▸ Document section:
Grayson Perry wows the Blackpool audience with solo show

Yes, after I was wondering how Grayson would handle such a show, Grayson Perry wows the Blackpool audience with a solo show, not an exaggeration. Two instagram chums posted their approval too.

I have been a long term Grayson fan and absolutely loved his sweet Grayson’s Art Club show (come back soon, please; I need some value for the bloody TV licence). Would Grayson do some art on stage? He doesn’t throw his pots so I knew that wouldn’t happen. No, he basically ruminated through his personal philosophy, gave us some life back story, threw in a few anecdotes and conducted a mobile phone based social survey. It was absolutely enthralling and there wasn’t a word of dissent throughout, even when things got a bit controversial.

Grayson took to the Winter Gardens Opera House stage in a very fetching dress and full make up, with another outfit for the second half. People scanned in a QR code to take part in the pre announced questions, which over the evening’s course amounted to a rather interesting social survey; I wouldn’t mind having that database at the tour’s end. As the numbers came up, Grayson commented on variations between Blackpool and other places, particularly Brighton, another seaside resort but otherwise a very different place. With an auditorium full of a high proportion of Blackpool’s artists, the audience not unexpectedly considered itself to be creative. Overall the audience came out as pretty ‘normal’, particularly when compared to other places.

▸ Tasks and exercises:
**a)** In the review of Grayson Perry's Blackpool show, which other seaside resort did Perry compare Blackpool with?
**b)** Translate this sentence from the review of Grayson Perry's Blackpool show into Spanish: "Grayson took to the Winter Gardens Opera House stage in a very fetching dress and full make up, with another outfit for the second half."
The lines that come next are separate material, unrelated to the review.

▸ Given material:
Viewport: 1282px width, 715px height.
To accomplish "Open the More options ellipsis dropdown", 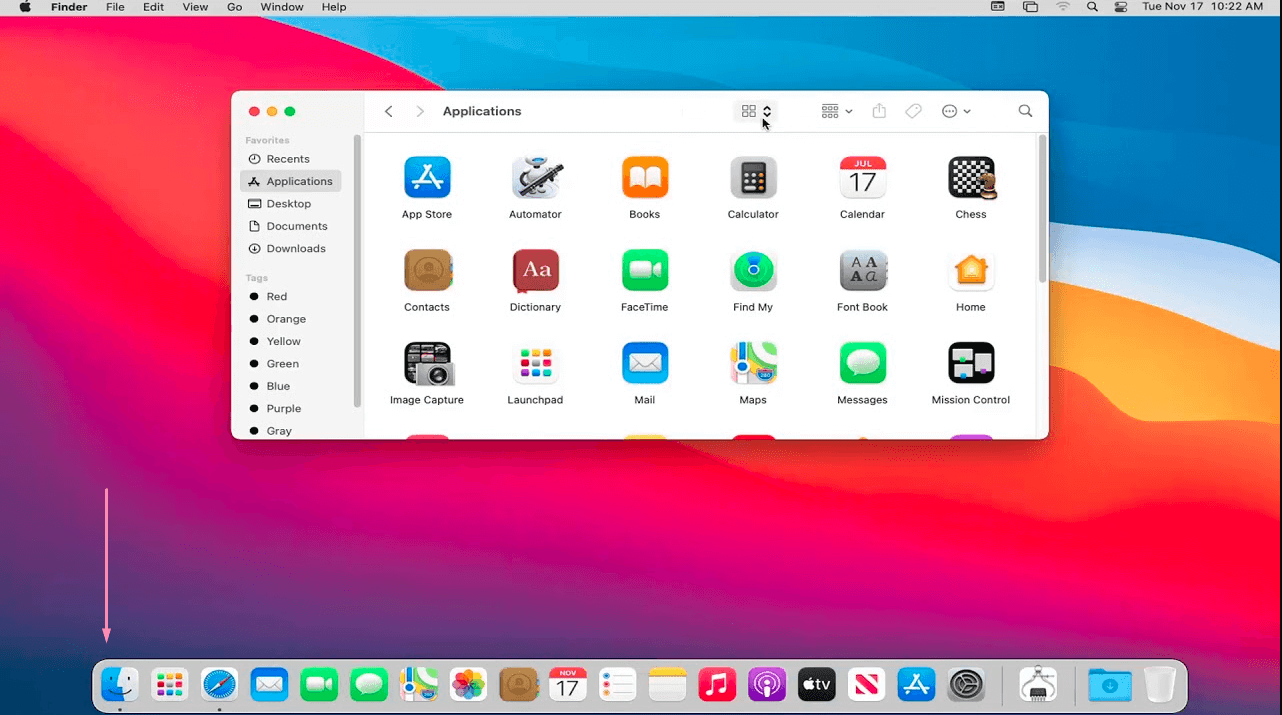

▸ Solutions below:
**a)** Brighton

**b)** Grayson subió al escenario de la Winter Gardens Opera House con un vestido muy favorecedor y completamente maquillado, y con otro atuendo para la segunda parte.